INFORMATION SUPPLIED:
◆ ◆ ◆ ◆
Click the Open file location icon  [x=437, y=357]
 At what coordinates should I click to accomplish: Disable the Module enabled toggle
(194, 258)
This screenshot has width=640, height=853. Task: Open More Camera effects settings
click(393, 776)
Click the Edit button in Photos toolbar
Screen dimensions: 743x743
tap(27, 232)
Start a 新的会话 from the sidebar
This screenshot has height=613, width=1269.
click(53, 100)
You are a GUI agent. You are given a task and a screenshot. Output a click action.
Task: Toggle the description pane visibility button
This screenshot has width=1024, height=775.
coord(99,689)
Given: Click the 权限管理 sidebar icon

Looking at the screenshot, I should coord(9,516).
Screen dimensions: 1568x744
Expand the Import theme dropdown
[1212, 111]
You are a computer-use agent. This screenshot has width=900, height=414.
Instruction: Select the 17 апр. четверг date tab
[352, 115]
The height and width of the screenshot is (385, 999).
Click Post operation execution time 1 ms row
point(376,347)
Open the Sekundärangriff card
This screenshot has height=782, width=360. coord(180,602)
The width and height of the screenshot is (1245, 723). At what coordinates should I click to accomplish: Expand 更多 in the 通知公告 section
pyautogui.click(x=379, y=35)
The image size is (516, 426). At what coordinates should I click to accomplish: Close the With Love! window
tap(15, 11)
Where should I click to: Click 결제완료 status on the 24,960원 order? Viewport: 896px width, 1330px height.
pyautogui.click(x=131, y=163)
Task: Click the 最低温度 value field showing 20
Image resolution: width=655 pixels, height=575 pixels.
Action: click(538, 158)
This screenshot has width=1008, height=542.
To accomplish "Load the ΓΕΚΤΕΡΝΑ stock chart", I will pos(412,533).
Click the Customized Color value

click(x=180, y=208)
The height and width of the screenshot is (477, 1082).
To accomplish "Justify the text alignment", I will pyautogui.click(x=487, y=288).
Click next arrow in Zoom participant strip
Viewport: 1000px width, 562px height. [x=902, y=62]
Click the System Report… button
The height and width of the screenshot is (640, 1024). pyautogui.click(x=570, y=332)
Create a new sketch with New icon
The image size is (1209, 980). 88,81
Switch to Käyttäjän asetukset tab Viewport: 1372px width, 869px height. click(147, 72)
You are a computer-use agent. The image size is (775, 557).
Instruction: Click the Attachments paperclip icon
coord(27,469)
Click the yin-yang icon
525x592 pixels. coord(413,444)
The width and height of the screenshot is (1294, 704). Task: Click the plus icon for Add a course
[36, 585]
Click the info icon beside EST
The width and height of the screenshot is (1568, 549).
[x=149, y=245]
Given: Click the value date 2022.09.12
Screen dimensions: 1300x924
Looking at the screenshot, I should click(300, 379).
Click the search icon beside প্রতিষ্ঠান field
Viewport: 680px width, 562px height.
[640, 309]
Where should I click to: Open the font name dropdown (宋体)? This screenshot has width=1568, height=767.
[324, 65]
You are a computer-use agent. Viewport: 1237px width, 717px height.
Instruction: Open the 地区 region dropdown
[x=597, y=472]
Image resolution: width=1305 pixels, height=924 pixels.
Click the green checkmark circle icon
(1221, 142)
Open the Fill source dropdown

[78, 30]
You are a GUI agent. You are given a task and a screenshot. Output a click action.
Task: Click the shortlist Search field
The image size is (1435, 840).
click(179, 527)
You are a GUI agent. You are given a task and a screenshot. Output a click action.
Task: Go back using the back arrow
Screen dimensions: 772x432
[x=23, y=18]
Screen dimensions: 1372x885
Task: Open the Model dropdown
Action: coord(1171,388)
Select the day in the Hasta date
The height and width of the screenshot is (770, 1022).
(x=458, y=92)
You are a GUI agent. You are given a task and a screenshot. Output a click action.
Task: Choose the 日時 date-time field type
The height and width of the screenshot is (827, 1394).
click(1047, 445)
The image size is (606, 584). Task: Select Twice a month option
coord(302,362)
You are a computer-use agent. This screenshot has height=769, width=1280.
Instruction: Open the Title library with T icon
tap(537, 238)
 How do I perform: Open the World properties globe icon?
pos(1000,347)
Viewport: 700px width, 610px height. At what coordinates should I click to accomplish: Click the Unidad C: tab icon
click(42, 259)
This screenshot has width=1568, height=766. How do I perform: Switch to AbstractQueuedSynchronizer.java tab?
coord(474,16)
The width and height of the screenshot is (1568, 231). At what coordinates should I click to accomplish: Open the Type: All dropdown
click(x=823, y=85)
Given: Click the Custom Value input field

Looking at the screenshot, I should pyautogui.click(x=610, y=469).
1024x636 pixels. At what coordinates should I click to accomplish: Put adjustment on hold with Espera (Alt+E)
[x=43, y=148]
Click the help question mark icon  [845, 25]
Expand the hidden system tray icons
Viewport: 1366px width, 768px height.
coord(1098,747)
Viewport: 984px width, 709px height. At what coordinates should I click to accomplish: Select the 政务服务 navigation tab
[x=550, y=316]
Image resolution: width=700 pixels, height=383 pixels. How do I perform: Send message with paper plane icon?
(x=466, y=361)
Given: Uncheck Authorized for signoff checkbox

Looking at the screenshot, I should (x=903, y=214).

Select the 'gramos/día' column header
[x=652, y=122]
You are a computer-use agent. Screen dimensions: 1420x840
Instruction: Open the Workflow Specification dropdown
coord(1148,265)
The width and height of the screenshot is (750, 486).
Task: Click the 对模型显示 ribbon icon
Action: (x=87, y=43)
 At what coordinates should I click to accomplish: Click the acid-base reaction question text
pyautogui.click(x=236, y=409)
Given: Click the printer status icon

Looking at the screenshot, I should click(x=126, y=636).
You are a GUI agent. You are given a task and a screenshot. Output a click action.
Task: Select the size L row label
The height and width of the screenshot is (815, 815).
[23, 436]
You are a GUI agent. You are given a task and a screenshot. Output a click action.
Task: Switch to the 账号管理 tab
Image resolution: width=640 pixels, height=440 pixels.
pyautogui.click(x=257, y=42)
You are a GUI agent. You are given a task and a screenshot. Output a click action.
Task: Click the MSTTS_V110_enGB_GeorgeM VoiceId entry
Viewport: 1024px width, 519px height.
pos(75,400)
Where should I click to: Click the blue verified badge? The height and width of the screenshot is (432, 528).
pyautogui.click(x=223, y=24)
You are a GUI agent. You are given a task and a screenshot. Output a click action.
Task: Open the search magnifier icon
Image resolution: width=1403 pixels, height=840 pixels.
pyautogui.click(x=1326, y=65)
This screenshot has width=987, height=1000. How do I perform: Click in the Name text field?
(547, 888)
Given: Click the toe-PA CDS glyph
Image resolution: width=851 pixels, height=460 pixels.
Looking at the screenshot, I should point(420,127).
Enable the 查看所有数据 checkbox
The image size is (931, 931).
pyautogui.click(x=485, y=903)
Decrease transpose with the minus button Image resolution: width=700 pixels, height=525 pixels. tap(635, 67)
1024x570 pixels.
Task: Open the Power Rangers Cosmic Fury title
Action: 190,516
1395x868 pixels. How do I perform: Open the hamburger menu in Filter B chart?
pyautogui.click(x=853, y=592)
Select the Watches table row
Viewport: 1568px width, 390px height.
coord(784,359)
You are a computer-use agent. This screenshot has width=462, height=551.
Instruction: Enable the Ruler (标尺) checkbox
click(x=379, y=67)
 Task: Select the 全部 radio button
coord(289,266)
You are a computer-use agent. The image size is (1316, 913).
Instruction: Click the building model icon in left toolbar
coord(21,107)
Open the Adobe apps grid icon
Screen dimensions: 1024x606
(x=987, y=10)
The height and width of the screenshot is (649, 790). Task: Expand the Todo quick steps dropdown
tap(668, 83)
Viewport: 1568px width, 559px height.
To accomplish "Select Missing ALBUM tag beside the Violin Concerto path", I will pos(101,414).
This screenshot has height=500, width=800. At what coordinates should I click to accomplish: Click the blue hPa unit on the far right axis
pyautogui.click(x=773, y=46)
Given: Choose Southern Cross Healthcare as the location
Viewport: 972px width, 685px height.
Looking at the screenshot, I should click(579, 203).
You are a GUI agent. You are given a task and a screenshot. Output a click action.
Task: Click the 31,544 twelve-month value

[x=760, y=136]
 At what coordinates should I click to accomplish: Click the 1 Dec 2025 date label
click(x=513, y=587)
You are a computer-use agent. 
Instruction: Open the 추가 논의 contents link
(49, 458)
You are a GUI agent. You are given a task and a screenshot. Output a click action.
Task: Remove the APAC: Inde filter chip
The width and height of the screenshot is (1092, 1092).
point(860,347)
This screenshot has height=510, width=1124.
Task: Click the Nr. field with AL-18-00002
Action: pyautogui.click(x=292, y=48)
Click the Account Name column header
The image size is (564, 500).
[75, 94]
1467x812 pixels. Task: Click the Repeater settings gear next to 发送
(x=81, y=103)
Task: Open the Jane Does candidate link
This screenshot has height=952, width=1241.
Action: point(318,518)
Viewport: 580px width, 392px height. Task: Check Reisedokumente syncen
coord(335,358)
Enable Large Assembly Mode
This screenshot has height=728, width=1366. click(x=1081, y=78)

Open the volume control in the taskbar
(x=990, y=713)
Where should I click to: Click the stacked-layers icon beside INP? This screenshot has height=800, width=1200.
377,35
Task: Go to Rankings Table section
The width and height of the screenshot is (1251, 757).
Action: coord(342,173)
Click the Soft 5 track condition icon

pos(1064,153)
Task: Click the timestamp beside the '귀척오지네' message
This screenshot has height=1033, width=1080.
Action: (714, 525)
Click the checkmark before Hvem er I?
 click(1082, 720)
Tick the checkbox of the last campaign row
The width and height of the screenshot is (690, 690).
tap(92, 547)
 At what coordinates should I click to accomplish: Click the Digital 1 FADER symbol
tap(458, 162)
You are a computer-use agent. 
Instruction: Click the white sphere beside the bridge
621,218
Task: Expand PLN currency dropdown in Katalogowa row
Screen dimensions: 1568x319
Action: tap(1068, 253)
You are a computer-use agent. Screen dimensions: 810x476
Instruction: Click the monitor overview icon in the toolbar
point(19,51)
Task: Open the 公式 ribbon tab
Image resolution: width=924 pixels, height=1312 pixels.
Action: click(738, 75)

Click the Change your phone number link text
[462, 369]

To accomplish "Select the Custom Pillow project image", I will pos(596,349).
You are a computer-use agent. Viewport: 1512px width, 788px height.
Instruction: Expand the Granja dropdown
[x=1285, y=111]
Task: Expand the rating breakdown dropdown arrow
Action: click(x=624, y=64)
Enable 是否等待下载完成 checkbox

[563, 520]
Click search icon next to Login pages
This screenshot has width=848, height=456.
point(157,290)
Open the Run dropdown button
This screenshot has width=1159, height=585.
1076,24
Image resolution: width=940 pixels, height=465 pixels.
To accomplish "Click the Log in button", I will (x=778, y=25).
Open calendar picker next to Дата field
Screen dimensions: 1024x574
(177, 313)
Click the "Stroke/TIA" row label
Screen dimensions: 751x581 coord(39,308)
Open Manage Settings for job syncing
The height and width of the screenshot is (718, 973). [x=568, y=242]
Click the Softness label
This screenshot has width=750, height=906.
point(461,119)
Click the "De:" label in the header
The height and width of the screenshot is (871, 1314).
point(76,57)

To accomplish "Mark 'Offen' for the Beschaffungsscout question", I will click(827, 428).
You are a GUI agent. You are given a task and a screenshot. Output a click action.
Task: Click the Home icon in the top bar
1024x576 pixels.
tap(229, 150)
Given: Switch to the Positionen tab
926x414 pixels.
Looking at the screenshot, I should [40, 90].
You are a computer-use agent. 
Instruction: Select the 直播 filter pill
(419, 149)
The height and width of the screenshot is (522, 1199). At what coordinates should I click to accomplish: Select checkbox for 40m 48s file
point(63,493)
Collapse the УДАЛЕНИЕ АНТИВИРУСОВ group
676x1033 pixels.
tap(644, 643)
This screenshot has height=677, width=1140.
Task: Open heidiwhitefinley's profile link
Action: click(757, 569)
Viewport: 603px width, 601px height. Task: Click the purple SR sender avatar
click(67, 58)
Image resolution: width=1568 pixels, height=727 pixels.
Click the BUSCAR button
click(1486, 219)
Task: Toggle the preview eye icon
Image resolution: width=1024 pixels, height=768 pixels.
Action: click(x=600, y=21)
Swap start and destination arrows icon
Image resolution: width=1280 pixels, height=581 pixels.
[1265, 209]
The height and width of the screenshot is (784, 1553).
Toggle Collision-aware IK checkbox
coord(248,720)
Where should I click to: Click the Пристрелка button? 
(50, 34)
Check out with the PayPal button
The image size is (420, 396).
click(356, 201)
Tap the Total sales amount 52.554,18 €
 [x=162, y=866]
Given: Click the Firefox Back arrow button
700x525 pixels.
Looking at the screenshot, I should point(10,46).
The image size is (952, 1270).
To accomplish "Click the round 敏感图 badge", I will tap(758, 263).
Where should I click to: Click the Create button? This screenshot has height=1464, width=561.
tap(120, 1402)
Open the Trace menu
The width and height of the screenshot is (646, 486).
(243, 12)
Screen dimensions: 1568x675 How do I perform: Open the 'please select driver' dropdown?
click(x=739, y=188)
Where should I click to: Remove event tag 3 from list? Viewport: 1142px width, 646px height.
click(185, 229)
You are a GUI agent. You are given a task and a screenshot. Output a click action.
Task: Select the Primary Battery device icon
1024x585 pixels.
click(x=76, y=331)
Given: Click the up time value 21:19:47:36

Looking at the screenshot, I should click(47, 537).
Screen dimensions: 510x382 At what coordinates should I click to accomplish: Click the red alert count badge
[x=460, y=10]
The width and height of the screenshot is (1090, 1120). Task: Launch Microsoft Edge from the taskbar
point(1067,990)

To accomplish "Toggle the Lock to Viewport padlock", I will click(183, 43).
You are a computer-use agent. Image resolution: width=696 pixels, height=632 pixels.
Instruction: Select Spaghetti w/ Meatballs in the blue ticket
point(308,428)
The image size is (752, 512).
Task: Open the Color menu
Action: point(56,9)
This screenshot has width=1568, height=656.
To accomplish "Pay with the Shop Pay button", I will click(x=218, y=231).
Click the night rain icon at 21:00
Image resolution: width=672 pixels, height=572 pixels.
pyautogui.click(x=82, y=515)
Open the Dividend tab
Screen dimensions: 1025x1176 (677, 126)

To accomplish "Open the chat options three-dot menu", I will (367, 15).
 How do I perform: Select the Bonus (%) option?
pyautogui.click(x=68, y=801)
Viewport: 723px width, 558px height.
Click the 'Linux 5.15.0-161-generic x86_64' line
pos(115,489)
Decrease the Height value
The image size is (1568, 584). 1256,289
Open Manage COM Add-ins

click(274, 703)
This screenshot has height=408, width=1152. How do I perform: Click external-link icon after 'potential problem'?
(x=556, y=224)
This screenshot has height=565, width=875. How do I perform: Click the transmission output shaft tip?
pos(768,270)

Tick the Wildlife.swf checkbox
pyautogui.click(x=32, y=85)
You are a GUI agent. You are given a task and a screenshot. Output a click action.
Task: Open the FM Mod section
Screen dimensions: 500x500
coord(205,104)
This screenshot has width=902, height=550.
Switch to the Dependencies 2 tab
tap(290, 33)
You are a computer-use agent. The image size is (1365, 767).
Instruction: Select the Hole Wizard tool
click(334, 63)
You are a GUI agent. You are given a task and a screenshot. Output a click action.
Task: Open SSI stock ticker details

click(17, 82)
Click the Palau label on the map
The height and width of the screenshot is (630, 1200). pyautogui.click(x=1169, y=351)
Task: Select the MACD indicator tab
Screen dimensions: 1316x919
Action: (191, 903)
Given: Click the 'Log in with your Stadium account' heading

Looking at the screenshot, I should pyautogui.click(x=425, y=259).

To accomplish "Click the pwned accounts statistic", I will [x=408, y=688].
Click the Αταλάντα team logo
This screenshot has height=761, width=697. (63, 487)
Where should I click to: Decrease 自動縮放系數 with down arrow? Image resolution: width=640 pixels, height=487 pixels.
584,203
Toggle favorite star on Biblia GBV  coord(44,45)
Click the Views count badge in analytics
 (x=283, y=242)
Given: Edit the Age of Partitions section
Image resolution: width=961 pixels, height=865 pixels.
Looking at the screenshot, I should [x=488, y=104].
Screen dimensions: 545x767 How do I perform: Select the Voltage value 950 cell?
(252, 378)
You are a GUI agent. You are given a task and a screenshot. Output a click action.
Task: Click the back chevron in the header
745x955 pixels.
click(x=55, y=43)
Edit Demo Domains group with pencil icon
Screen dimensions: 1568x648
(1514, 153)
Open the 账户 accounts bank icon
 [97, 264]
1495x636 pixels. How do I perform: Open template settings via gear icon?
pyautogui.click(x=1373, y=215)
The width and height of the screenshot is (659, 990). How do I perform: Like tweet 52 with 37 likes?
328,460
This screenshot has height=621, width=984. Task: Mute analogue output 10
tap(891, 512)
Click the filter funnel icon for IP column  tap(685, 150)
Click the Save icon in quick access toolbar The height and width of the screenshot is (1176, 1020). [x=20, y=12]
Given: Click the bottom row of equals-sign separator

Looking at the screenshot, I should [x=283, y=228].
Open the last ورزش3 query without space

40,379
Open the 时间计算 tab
◆ ◆ ◆ ◆
AIM OF THE EXERCISE:
Copy whichever lines in the listing above hold "group".

ANSWER SECTION:
Collapse the УДАЛЕНИЕ АНТИВИРУСОВ group
Edit Demo Domains group with pencil icon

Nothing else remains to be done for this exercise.